Reid Ewing: Salt Lake City needs some traffic-calming measures
(Trent Nelson | The Salt Lake Tribune) A man stands in the road as traffic passes on 3300 South near the Road Home's South Salt Lake Men's Resource Center in South Salt Lake on Tuesday, Dec. 31, 2019.
On New Year’s Day, The Salt Lake Tribune reported that three homeless men were struck and killed
trying to cross streets near South Salt Lake City’s new homeless shelter. Various pedestrian safety improvements were mentioned in the article, such as lowering speed limits, painting crosswalks and giving jaywalking tickets.
One pedestrian safety countermeasure, which has proven effective elsewhere, wasn’t mentioned in the article: traffic calming. That is the installation of engineering measures that force traffic to slow down as it goes around traffic circles, goes over raised intersections or squeezes between a center line and curb extensions.
Some of the nation’s most livable and walkable cities have traffic calming programs. Think Seattle, Portland and Austin. Salt Lake City had a very active program until 2003, when the traffic calming program was discontinued due to various social and political issues, mainly related to emergency vehicle response times.

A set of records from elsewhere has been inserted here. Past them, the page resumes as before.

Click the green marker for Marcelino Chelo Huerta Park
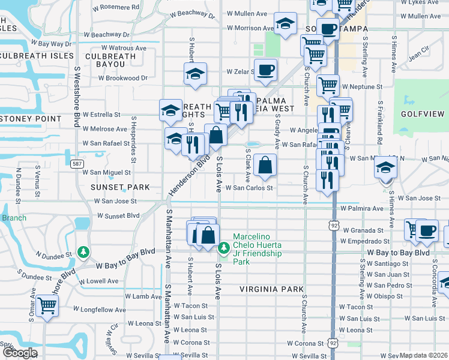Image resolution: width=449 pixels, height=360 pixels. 224,247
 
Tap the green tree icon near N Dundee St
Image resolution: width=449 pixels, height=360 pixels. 84,251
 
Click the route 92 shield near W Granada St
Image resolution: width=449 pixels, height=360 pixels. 333,225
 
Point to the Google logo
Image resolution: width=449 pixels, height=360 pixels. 19,353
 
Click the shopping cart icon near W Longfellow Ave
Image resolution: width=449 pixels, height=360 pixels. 46,305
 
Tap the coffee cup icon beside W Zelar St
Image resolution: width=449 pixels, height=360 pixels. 265,70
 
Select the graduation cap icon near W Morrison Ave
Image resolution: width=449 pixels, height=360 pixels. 286,23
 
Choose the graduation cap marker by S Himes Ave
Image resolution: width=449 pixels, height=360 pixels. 385,167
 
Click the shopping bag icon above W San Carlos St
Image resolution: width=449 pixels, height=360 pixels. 265,164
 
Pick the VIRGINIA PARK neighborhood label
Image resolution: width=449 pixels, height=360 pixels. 271,289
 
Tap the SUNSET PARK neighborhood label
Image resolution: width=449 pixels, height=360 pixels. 119,187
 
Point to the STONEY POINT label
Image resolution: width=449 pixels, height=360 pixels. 31,119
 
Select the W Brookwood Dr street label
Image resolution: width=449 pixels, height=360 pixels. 123,78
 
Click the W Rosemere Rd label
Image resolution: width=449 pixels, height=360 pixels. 116,8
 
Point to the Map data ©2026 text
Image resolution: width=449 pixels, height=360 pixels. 423,355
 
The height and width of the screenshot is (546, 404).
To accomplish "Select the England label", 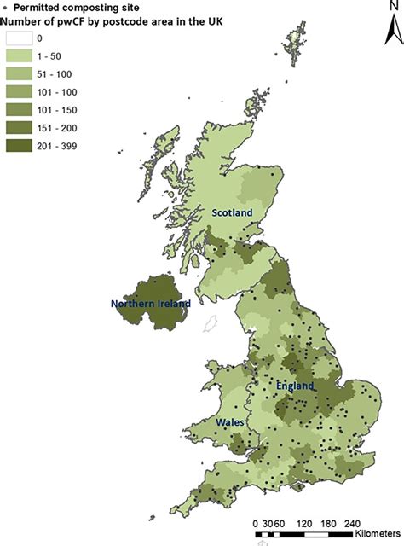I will pos(295,386).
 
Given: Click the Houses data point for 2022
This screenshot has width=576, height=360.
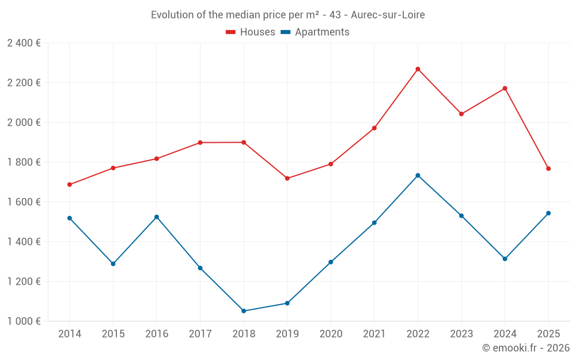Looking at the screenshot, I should pyautogui.click(x=418, y=69).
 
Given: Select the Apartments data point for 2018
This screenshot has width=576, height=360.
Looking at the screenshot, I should pyautogui.click(x=244, y=311).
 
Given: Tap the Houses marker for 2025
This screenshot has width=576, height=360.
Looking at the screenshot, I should pyautogui.click(x=548, y=169).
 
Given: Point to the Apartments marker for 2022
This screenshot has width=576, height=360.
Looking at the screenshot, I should pyautogui.click(x=418, y=176).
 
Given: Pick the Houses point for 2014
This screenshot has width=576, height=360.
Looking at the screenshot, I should pyautogui.click(x=70, y=185).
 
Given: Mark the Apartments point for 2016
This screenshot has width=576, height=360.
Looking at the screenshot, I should pyautogui.click(x=157, y=217).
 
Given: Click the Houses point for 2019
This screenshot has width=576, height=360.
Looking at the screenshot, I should pyautogui.click(x=287, y=179).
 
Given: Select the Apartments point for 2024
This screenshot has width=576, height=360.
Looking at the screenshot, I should pyautogui.click(x=505, y=259).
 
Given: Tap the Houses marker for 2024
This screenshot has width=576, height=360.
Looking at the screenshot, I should pyautogui.click(x=505, y=88).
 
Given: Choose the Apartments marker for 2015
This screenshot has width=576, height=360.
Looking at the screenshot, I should pyautogui.click(x=113, y=264).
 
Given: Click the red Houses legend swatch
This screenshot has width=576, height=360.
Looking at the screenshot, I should pyautogui.click(x=231, y=32).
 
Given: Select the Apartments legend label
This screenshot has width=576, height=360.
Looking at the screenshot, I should pyautogui.click(x=322, y=32).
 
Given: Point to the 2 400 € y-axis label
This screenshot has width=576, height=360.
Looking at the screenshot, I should pyautogui.click(x=24, y=43).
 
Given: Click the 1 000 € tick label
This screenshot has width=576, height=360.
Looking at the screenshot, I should pyautogui.click(x=24, y=321).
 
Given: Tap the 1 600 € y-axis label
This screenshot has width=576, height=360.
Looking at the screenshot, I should pyautogui.click(x=24, y=202).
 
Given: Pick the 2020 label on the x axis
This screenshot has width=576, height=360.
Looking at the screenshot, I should pyautogui.click(x=331, y=334).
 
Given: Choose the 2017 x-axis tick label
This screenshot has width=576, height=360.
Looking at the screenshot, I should pyautogui.click(x=200, y=334).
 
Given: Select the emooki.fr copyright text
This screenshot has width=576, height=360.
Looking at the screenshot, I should pyautogui.click(x=525, y=348).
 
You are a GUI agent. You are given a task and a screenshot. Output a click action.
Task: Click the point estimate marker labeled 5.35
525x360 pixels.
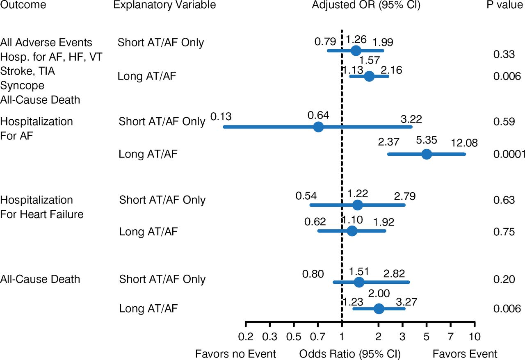pyautogui.click(x=427, y=154)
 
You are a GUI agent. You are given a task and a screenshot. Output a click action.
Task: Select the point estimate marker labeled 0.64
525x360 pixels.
pyautogui.click(x=318, y=127)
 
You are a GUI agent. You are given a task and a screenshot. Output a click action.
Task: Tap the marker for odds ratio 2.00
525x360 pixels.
pyautogui.click(x=379, y=308)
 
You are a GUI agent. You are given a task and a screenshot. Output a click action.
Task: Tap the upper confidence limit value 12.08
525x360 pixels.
pyautogui.click(x=464, y=143)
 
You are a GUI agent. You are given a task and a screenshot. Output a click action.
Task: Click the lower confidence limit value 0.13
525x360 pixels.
pyautogui.click(x=221, y=117)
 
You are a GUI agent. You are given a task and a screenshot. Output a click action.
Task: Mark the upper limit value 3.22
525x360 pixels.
pyautogui.click(x=411, y=120)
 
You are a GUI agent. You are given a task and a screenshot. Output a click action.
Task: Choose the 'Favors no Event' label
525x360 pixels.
pyautogui.click(x=235, y=353)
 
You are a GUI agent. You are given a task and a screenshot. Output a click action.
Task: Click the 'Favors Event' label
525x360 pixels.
pyautogui.click(x=465, y=353)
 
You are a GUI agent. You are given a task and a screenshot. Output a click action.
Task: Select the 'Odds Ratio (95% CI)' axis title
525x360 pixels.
pyautogui.click(x=350, y=353)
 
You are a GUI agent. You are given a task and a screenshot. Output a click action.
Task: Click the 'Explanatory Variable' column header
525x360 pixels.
pyautogui.click(x=164, y=5)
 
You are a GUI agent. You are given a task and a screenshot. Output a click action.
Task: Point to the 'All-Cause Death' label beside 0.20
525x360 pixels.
pyautogui.click(x=40, y=279)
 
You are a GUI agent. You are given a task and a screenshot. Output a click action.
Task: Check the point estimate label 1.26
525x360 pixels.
pyautogui.click(x=356, y=40)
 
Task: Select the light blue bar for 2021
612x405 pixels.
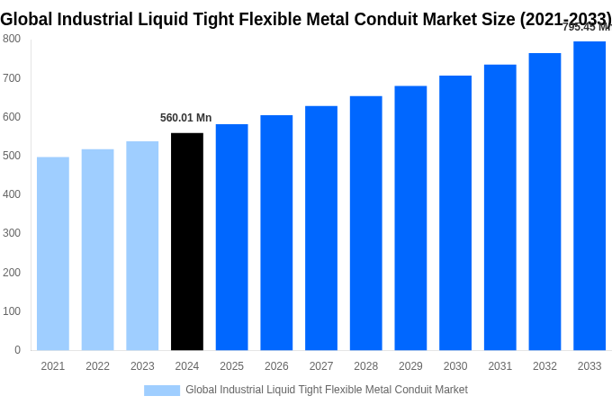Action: (53, 254)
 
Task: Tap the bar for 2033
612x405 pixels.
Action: (590, 195)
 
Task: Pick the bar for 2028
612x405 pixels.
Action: (366, 223)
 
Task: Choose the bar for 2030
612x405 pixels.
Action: (455, 212)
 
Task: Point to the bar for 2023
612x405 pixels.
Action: (142, 246)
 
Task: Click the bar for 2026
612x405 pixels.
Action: (276, 232)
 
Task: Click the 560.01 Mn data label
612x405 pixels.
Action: (186, 118)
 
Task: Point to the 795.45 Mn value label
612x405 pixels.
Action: (586, 27)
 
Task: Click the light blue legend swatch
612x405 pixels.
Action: (162, 390)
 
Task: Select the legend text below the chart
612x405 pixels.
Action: (327, 390)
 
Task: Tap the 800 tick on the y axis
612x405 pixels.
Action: (12, 39)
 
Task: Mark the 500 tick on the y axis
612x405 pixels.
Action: (12, 156)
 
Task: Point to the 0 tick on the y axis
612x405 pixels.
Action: (17, 350)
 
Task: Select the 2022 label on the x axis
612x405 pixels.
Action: (97, 366)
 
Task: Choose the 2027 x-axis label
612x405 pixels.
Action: (321, 366)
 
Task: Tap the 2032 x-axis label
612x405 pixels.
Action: (544, 366)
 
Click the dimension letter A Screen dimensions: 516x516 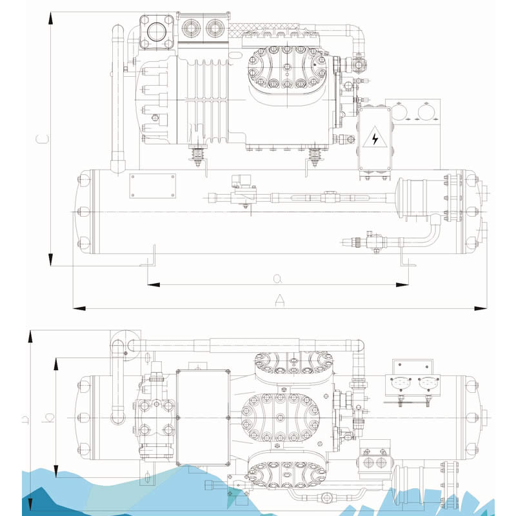point(279,300)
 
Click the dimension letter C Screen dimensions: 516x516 point(43,139)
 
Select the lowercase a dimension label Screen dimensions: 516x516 point(278,279)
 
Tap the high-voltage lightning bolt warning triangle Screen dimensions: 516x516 point(375,137)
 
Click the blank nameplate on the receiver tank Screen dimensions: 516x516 point(152,186)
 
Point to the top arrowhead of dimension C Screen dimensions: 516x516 point(51,18)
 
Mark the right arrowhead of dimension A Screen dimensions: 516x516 point(481,308)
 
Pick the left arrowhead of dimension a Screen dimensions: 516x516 point(154,284)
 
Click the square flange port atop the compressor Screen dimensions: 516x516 point(156,32)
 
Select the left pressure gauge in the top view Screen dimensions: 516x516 point(401,382)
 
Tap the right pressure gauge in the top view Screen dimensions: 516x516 point(428,382)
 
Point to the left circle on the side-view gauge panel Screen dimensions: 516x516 point(399,112)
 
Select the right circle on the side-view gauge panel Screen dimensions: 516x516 point(426,112)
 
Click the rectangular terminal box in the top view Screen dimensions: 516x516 point(203,418)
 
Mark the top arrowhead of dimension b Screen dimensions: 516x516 point(56,364)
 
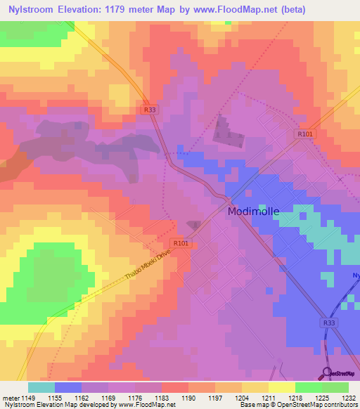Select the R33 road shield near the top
click(149, 110)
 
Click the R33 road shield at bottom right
click(329, 323)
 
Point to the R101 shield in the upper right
click(304, 134)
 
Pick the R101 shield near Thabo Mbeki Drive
click(181, 243)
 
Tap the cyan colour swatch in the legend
click(41, 387)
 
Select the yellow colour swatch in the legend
click(282, 387)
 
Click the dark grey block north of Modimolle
click(226, 131)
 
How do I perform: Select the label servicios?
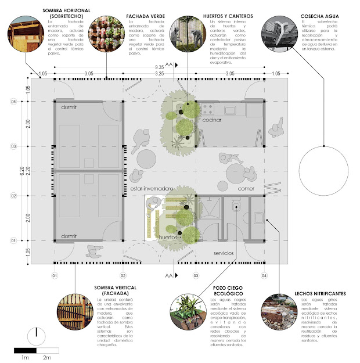(224, 254)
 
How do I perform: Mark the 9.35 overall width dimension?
(159, 67)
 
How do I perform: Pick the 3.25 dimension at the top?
(159, 74)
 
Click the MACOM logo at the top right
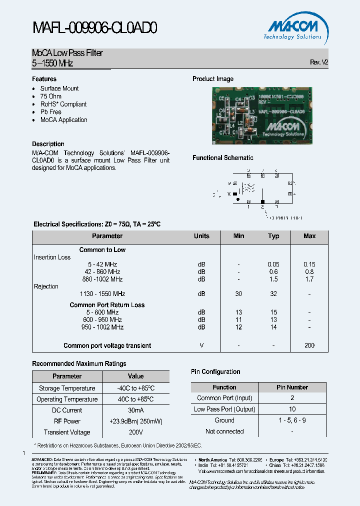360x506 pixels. (x=292, y=28)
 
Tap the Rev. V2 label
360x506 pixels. (x=319, y=62)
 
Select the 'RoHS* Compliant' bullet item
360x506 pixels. (x=64, y=104)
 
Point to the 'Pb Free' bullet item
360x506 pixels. (x=51, y=112)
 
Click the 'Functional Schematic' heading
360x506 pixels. (x=223, y=158)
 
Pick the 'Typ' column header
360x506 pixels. (x=274, y=236)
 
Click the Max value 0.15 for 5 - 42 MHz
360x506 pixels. (x=310, y=264)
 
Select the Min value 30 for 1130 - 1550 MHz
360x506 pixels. (x=238, y=294)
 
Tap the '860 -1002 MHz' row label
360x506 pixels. (x=102, y=279)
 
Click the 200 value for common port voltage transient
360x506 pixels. (x=310, y=346)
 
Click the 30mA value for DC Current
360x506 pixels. (x=136, y=410)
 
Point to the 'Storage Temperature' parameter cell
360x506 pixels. (x=67, y=388)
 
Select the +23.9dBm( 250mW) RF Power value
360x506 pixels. (x=136, y=421)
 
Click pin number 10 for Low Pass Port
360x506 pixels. (x=292, y=409)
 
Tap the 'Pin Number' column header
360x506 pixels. (x=292, y=387)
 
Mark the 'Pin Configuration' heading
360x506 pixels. (x=216, y=372)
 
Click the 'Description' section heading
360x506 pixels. (x=48, y=144)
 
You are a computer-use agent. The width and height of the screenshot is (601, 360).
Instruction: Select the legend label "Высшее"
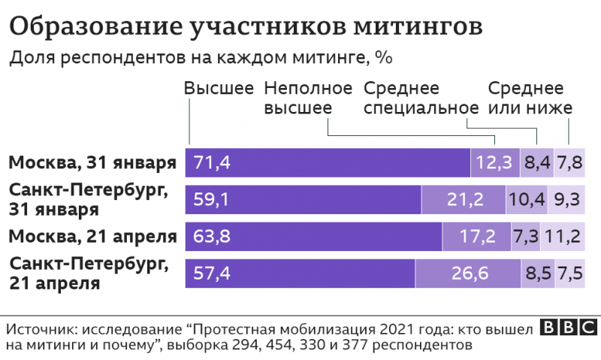tap(219, 88)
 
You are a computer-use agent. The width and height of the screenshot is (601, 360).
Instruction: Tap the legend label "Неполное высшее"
tap(308, 98)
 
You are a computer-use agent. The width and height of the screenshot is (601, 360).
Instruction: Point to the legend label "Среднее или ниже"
tap(530, 98)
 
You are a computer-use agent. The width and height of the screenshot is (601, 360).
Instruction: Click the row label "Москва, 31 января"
tap(92, 162)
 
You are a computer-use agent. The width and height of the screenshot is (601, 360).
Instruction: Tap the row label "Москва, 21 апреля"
tap(92, 237)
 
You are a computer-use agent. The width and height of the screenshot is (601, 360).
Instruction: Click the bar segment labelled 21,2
tap(464, 199)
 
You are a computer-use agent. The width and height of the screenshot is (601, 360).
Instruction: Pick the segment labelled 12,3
tap(494, 162)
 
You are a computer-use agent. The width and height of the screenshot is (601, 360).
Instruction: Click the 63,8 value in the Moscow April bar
tap(212, 237)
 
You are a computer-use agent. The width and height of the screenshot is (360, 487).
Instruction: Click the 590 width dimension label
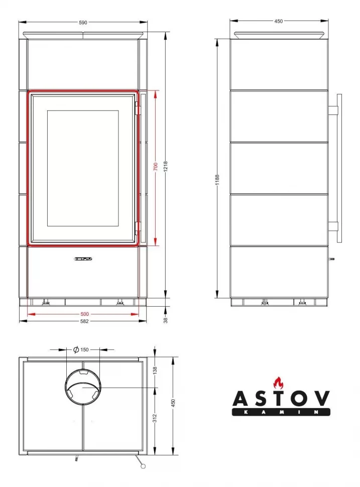point(83,23)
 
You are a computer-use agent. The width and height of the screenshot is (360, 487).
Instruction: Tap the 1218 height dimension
point(166,166)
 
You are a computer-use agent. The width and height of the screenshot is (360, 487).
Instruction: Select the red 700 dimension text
point(156,166)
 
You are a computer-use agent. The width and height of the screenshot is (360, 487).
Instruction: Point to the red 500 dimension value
point(84,314)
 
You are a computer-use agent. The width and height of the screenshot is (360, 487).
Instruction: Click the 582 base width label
point(84,321)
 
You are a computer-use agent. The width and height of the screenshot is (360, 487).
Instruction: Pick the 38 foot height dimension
point(166,320)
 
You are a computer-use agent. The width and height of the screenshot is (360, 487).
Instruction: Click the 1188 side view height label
point(217,180)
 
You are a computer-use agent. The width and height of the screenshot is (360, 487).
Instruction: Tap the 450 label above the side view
point(279,21)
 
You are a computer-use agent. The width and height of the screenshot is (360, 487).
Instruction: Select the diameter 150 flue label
point(81,350)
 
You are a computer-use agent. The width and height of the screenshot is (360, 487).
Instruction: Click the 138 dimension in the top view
point(155,370)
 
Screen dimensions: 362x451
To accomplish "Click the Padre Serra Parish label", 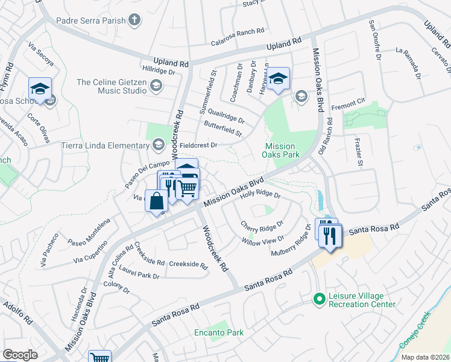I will [x=90, y=21].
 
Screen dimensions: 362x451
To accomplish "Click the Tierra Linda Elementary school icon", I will [x=158, y=145].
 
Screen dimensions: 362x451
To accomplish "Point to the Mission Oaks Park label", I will [x=280, y=150].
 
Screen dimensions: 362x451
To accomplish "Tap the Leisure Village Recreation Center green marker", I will [x=318, y=298].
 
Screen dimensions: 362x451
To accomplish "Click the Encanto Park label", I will [x=218, y=332].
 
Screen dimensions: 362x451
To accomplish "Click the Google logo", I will [x=20, y=354].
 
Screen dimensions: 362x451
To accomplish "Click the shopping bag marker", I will [x=156, y=201].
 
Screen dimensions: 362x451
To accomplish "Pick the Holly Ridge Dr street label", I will [x=260, y=195].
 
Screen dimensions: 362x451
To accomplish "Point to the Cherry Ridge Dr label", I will [x=262, y=226].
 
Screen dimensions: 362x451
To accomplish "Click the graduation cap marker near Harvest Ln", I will [x=278, y=78].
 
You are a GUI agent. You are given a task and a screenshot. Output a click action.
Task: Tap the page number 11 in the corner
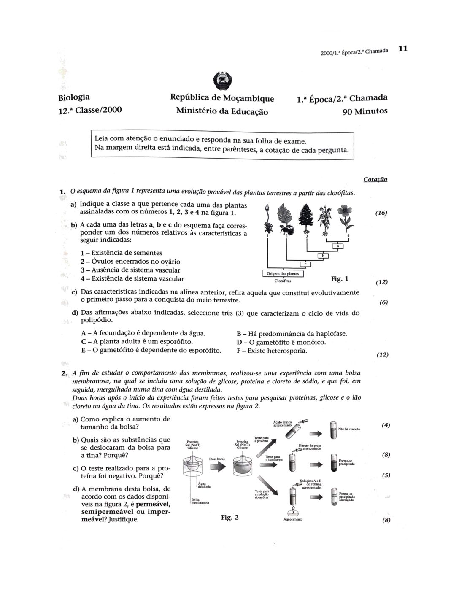tap(402, 49)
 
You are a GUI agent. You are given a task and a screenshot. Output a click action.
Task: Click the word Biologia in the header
tap(74, 97)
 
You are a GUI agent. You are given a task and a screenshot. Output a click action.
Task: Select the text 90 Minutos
tap(365, 112)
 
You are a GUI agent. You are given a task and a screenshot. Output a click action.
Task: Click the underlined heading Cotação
tap(375, 179)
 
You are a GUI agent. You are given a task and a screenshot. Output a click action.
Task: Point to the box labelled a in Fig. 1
tap(338, 246)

Since then, the former director of the Salt Lake City Transportation Division, Robin Hutcheson, told the city’s Transportation Advisory Board that she received more complaints about speeding traffic than anything else. Yet, she noted that the city had few tools to respond to these complaints.
The current director, Jon Larsen, has confirmed to the TAB that speeding on residential streets is one of the two top sources of complaints, along with parking. So, the problem hasn’t gone away just because the traffic calming program went away.
Which leads us to a study that the Metropolitan Research Center at the University of Utah just completed for Salt Lake City’s Transportation Division. We first identified all the traffic calming measures currently in place around the city. For example, on 2nd Avenue, heading out of downtown, there are two raised crosswalks that act like speed humps, forcing traffic to slow down as they go up and over.
Other common measures are speed tables (flat-topped speed humps), traffic circles and center islands that narrow clearance. All told, students at the U. identified 158 traffic-calming devices throughout the city.
U. students then measured speeds at a sample of the devices, plus upstream and downstream of the devices, using the city’s own pneumatic tube counters placed 10 feet apart. Speeds at, before, and after were compared to speeds on “control” street segments that are not traffic-calmed. The reduction in speed ranged from 5 to 18 mph, with a percentage decrease between 15% to 19%. Overall speeds fell significantly on streets with traffic calming devices on them, and not just at the devices but upstream and downstream. The conclusion of the study: Traffic calming works.
To the extent that traffic calming slows traffic, it also improves safety, the point of this commentary. In the Institute of Transportation Engineer’s “Traffic Calming State-of-the-Practice,” written in the late 1990s, I compared crash rates before and after traffic calming devices were installed in many cities. Significant crash reductions were achieved, particularly with traffic circles placed at intersections where most traffic conflicts occur.
There are now designs that mitigate concerns over emergency response times. The findings of these studies were shared with mayor-elect Erin Mendenhall’s Transportation Transition Team, and their draft report recommends reinstitution of a traffic calming program within the city. It would be a bold step by a mayor who wants to improve the safety, walkability and livability of our great city.
Reid Ewing is a Professor of City and Metropolitan Planning at the University of Utah
Reid Ewing is a professor of city and metropolitan planning at the University of Utah.